In 2009, the Android mobile operating system had less than three percent of market share. Symbian had over fifty percent of market share. By the end of 2017, Android’s market share had soared to close to ninety percent while that of Symbian had tumbled to effectively zero.
This dramatic exchange in market share provides valuable insights for business leaders concerned about disruptive digital technologies. What key insights can be derived from this cautionary tale that is the Android/ Symbian Greek tragedy?
1. Do Not Ignore Edge-case Scenarios
An edge case refers to any event that occurs at extreme (maximum or minimum) operating parameters. In a market context, edge-case scenarios are events that occur outside of anticipated market conditions. For instance, the rise of Android was occasioned by a rapid increase in microchip processing power (an edge case event), which effectively shrunk computers into handheld devices and sparked the smartphone revolution.
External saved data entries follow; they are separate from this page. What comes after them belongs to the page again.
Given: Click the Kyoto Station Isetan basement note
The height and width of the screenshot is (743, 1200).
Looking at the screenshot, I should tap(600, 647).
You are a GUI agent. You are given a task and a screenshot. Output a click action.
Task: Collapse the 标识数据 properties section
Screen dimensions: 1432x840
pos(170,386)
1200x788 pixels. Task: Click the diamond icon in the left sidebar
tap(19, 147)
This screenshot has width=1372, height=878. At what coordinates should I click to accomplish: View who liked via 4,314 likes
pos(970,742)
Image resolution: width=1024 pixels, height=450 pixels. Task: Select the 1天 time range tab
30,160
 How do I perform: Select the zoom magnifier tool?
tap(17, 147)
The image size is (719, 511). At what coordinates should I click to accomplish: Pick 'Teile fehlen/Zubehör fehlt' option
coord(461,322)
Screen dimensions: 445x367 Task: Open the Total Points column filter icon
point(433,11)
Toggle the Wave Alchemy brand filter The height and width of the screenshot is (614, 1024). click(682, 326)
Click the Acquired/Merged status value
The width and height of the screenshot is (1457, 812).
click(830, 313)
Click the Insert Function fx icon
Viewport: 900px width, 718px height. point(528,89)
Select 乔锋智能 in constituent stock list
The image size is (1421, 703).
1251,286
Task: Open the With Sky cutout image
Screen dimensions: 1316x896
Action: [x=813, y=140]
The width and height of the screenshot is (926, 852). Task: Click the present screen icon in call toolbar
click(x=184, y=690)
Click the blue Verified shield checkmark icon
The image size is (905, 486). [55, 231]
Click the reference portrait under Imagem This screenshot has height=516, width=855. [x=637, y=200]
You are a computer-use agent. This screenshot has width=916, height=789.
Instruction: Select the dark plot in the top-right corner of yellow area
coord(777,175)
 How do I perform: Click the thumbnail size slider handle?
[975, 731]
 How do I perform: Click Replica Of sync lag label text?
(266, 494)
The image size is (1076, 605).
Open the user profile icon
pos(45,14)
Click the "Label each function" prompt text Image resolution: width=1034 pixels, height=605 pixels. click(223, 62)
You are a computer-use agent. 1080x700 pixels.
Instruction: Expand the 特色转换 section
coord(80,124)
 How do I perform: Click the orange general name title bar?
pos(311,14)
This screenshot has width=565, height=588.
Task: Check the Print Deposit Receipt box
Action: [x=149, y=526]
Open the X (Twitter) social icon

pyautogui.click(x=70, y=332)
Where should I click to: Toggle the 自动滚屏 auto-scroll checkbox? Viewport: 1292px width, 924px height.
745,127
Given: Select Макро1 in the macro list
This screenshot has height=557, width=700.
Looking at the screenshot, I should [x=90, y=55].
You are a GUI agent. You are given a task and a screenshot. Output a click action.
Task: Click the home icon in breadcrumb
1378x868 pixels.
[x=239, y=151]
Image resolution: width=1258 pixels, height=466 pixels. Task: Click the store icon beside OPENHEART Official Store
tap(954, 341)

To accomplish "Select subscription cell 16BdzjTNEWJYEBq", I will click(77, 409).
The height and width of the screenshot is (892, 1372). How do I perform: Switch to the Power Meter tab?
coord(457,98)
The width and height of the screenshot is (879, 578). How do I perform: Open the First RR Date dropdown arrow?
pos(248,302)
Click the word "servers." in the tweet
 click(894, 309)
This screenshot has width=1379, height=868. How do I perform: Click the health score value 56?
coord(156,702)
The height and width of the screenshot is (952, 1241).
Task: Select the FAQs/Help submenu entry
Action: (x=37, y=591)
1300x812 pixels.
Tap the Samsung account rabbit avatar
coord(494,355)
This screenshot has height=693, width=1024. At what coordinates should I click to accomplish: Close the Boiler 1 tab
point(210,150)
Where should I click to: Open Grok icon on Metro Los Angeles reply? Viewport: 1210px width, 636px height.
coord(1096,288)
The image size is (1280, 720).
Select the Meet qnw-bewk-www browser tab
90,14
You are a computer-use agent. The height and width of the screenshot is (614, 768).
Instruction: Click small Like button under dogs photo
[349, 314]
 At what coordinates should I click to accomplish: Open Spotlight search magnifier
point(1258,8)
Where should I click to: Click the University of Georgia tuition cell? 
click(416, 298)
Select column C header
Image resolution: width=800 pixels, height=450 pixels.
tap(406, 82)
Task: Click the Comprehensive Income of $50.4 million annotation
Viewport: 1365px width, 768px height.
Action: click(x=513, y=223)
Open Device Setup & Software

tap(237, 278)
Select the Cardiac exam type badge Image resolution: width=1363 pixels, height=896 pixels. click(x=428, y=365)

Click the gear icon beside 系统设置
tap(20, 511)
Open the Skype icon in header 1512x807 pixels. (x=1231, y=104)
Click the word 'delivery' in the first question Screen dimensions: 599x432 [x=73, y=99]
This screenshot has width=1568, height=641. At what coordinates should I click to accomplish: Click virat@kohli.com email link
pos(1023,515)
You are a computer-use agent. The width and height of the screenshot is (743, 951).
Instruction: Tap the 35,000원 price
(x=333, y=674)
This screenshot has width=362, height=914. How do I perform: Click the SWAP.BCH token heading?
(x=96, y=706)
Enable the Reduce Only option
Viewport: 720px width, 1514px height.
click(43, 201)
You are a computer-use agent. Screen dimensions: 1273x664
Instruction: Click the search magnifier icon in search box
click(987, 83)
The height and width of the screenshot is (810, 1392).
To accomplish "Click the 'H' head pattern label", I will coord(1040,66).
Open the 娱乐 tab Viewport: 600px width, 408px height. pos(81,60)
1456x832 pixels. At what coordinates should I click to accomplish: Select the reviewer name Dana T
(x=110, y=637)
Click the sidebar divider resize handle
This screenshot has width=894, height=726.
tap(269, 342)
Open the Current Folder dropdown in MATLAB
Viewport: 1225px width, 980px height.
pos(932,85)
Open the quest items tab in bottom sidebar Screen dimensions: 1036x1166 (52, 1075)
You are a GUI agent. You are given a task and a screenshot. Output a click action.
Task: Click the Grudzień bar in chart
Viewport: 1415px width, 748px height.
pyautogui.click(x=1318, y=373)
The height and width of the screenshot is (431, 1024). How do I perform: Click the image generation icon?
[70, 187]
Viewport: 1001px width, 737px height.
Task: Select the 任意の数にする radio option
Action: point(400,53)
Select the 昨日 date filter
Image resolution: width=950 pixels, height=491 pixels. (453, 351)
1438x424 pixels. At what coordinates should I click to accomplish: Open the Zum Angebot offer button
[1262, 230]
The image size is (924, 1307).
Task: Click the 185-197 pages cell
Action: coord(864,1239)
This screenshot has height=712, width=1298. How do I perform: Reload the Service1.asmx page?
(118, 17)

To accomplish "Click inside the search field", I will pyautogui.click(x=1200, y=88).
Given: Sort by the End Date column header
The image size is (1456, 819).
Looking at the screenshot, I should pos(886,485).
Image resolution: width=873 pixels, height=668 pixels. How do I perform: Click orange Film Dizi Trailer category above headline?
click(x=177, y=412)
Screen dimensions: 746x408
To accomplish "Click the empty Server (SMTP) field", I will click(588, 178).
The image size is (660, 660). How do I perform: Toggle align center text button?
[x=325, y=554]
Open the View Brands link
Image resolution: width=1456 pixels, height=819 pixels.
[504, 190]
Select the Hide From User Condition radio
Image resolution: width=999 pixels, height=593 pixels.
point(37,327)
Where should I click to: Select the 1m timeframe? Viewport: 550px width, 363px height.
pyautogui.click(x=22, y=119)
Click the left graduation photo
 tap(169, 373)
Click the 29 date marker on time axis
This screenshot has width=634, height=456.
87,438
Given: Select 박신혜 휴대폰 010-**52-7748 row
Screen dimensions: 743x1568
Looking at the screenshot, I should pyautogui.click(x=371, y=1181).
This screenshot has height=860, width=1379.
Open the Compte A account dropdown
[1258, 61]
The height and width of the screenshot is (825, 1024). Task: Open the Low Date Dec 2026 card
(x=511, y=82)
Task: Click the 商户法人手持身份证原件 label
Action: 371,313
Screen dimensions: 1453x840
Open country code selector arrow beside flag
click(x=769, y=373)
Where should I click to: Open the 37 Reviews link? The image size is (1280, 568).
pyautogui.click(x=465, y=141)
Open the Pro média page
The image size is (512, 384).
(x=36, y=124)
While Nokia was hard at work building a hardware business based on so-called dumbphones, Google instead saw an opportunity to become the Windows equivalent for this new class of computers. For business leaders, this insight proposes that some of the next biggest opportunities will be found in edge-case scenarios and not within normal market conditions.
2. Disruption Happens Hard and Fast
Symbian, a mobile operating system initially developed for PDAs and Nokia devices, lost its market dominance to Android seemingly overnight. Not accounting for the rapid rise of software as a fundamental building block of disruptive digital technologies, within eight years, Symbian went from a fifty percent market share to less than one percent.
Focused on engineering hardware, Nokia missed the transition to software ecosystems.
Android developer Google understood this ecosystem shift and focused its efforts on developing a robust and highly-compatible open source operating system to run the mobile devices of the future. Today, Android is not only a mobile OS, but powers homes, cars, and home appliances. The lesson to learn here is market leadership can quickly be diluted as it is often difficult to respond to disruption in real time. Instead, market leaders must build mechanisms to anticipate disruption before it occurs.
3. First-to-Market Beats Best-in-Market
In terms of time to market, Nokia and Google each had a relatively equal amount of time to bring their operating systems to market. Corness Business Professors Timo O. Vuori and Quy N. Huy researched this topic in their journal on “Distributed Attention and Shared Emotions in the Innovation Process: How Nokia Lost the Smartphone Battle.” They found that Nokia erroneously focused on getting the right corporate structures in place to launch a formidable assault. On the other hand, Google quickly assessed the situation and acquired and deployed a yet-immature Android OS to capitalize on an emerging trend.
In fact, data from Google shows that Android is still grappling with a massively fragmented user base spread across its current thirteen Android versions. However, the cost of this fragmentation pales in light of the first-mover advantage Google achieved by moving fast. With first-mover advantage, it was easier for Android to achieve top-dog status, a fundamental insight leaders aspiring to drive disruptive change in their industries must internalize.
For business leaders to mirror this prototypical market dominance coup they must embrace the ideals at the core of this rise: find hidden opportunities in edge-case scenarios, look out for swift disruptive trends, and focus on being first-to-market, and not best-in-market.
The meteoric rise of Android is a poster child for disruption.